IMPOSTA DI SOGGIORNO. GLI ALBERGHI NON RISPONDONO DEL MANCATO PAGAMENTO

Un orientamento giurisprudenziale che sta prendendo piede nella giurisprudenza amministrativa circa il fantomatico balzello denominato “imposta di soggiorno” farà piacere senz’alcun dubbio agli albergatori ma non alle amministrazioni comunali che non sanno più che pesci prendere per andare a rimpinguare le proprie casse. Giovanni D’Agata fondatore dello “Sportello dei Diritti”
A chiarire quelle che sono le decisioni dei TAR in merito è un interessante articolo del tributarista avv. Maurizio Villani (www.studiotributariovillani.it – e-mail avvocato@studiotributariovillani.it) che riportiamo integralmente e che chiarisce in maniera puntuale quali sono le conseguenze per gli albergatori, per gli ospiti che non pagano l’imposta in questione e per le amministrazioni comunali messe all’angolo dalle decisioni dei giudici amministrativi.
Giovanni D’AGATA

L’imposta di soggiorno è stata istituita dall’art. 4 del D.Lgs. n. 23 del 14 maggio 2011 (federalismo fiscale municipale) e prevede che i Comuni capoluoghi di Provincia possono istituire, con deliberazione del Consiglio Comunale, un’imposta di soggiorno a carico di coloro che alloggiano nelle strutture ricettive situate sul proprio territorio, da applicare, secondo criteri di gradualità in proporzione al prezzo, sino a 5 euro per notte di soggiorno.
Il relativo gettito è destinato a finanziare interventi in materia di turismo e, con regolamento comunale, è dettata la disciplina generale di attuazione dell’imposta di soggiorno.
Nella giurisprudenza amministrativa si sta profilando un orientamento tendente a ritenere legittima l’istituzione della suddetta imposta (TAR della Puglia – Sezione di Lecce – sentenza n. 748 del 2012 e TAR della Toscana – Sezione I – sentenza n. 1808 del 2011). Da ultimo, è stato deciso che la suddetta imposta non lede i principi costituzionali dell’imposizione fiscale.
Si presume che il cliente di una struttura ricettizia sia in grado di pagarla, poiché la suddetta imposta (di importo contenuto) non può considerarsi evento discorsivo della libera concorrenza.

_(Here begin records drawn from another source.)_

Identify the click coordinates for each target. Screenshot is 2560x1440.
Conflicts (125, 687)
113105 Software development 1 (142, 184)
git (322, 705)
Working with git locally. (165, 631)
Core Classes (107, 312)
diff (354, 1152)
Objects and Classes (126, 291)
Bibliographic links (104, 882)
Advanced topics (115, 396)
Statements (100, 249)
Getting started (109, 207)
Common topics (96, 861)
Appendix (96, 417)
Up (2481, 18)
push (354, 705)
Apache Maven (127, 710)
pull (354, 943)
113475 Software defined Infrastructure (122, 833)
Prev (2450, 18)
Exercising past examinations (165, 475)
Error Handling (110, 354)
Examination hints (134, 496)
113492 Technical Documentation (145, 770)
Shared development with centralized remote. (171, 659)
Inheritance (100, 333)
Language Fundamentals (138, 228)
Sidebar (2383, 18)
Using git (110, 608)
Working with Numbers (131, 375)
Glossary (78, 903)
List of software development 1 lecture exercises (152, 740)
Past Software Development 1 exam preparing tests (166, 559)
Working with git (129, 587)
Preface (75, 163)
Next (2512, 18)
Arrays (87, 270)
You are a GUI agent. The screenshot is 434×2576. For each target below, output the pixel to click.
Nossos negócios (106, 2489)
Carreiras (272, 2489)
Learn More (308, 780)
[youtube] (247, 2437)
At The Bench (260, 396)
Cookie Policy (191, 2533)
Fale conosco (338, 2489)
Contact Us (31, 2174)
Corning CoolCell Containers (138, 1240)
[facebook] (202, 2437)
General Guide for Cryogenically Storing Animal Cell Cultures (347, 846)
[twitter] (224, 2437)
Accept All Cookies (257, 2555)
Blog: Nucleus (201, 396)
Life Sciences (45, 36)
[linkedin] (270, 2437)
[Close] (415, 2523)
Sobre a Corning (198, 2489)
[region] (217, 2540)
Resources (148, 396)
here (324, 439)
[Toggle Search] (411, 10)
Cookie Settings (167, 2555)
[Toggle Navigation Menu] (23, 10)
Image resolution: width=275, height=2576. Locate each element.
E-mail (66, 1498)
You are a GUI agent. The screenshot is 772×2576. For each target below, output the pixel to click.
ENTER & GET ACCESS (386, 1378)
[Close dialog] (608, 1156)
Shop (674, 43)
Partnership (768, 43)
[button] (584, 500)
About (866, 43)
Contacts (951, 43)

A tal proposito, però, è da precisare che il gestore dell’albergo (o di altre strutture ricettizie) non è da considerare né sostituto di imposta né soggetto passivo; egli, infatti, riscuote il tributo non per un interesse proprio, connesso ad un possibile guadagno ricavabile dall’attività di riscossione, ma quale titolare della struttura senza poterne ricavare un beneficio economico.
Di conseguenza, per l’eventuale mancato pagamento dell’imposta dovrà essere sanzionato solo il cliente, cioè il vero soggetto passivo dell’imposta (in tal senso, si è correttamente pronunciato il TAR del Veneto – Sezione III – con la sentenza 653 del 10 maggio 2012 e con la sentenza n. 1165 del 21 agosto 2012).
Secondo i giudici amministrativi, correttamente il gestore delle strutture ricettizie non assume in proprio l’obbligazione tributaria, in quanto l’imposta di soggiorno deve essere versata al Comune nel solo caso in cui le somme gli siano effettivamente corrisposte da parte dell’ospite alloggiato.
Non gli può, invece, essere riconosciuto il ruolo di sostituto o responsabile di imposta, qualifica che l’art. 64 del D.P.R. n. 600/73 attribuisce a determinati soggetti per la riscossione dei tributi erariali (per esempio, i notai).

Per quanto riguarda gli importi non corrisposti dagli ospiti il Comune dovrà rivalersi esclusivamente nei loro confronti, sulla base delle dichiarazioni delle strutture ricettive; un’attività di recupero non solo antieconomica per gli importi irrisori ma anche impossibile da effettuare ai sensi dell’art. 3, comma 10, del D.L. n. 16/2012 (convertito nella Legge n. 44/2012), che dal 1° luglio 2012 non consente di accertare e riscuotere crediti relativi a tributi locali inferiori a 30 euro.
In definitiva, in base a quanto disposto dall’art. 4 citato, unico soggetto passivo dell’imposta è colui che pernotta nelle strutture ricettive e nessuna responsabilità fiscale ricade sugli albergatori.